When the 25 per cent surtax was imposed as an emergency safeguard to protect Canadian steelmakers, it covered seven types of imported steel: heavy plate, concrete reinforcing bar, energy tubular products, hot-rolled sheet, pre-painted steel, stainless steel wire and wire rod, reports CBC News.

However the Canadian International Trade Tribunal (CITT) has found insufficient evidence to justify most of the safeguards, and they will be removed for hot-rolled sheet, pre-painted steel and wire rod on the grounds that these are not being imported in increased quantities, according to the CITT. The tribunal also found that while concrete reinforcing bar and energy tubular products are being imported in increasing numbers, they are not causing or threatening to cause serious injury.
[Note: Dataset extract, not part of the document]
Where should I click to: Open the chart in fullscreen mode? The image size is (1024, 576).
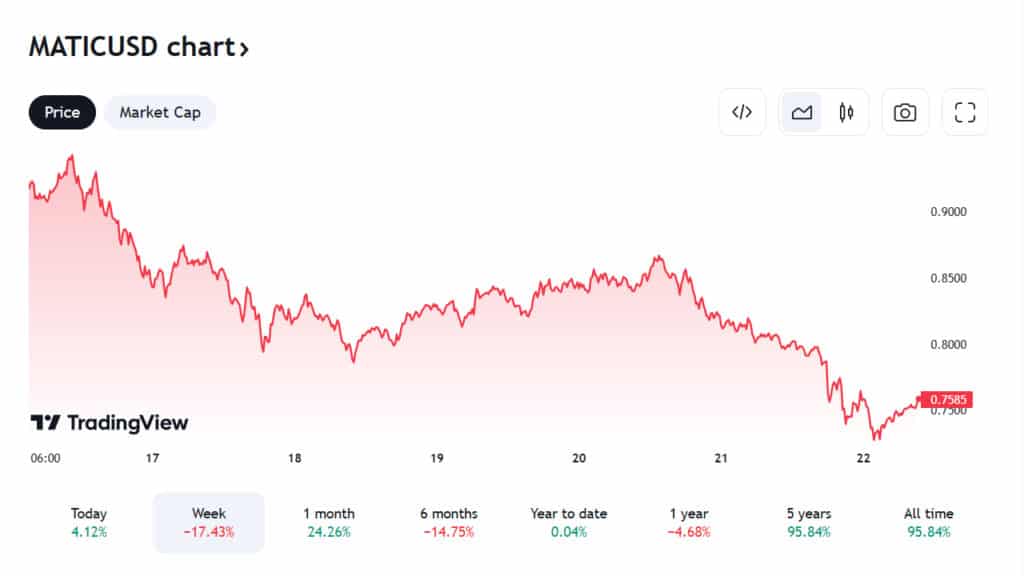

That will leave the surtax in place on heavy plate and stainless steel wire only. The CITT investigation determined that foreign imports of these categories do represent a genuine threat to the domestic industry.

The terms of the emergency measure allowed Ottawa to apply the surtax first and investigate their merits later. The CITT says it’s one of the most complex investigations it has ever undertaken, with 119 participants submitting over 38,000 pages of evidence to a three-person panel.

The surtax reinforced Canada’s negotiating position with the U.S. after that country imposed heavy tariffs on steel and aluminum being imported into that country. It positioned Ottawa to argue that it was preventing cheap foreign steel from finding its way into the U.S. through Canada – while also protecting Canadian steelmakers from threats posed by cheap foreign steel being dumped here after the U.S. tariffs made that market more difficult to access.

Trade lawyer Cyndee Todgham Cherniak, who represented clients at the inquiry, told CBC News that federal Finance Minister Bill Morneau “moved too quickly to get the duties in place, and now he’s got a little bit of egg on his face… It’s obvious that they were just doing what the domestic industry had asked them to do.”

The surtax will be removed effective April 28. They will remain in place until then, but the government is planning to refund what importers have paid.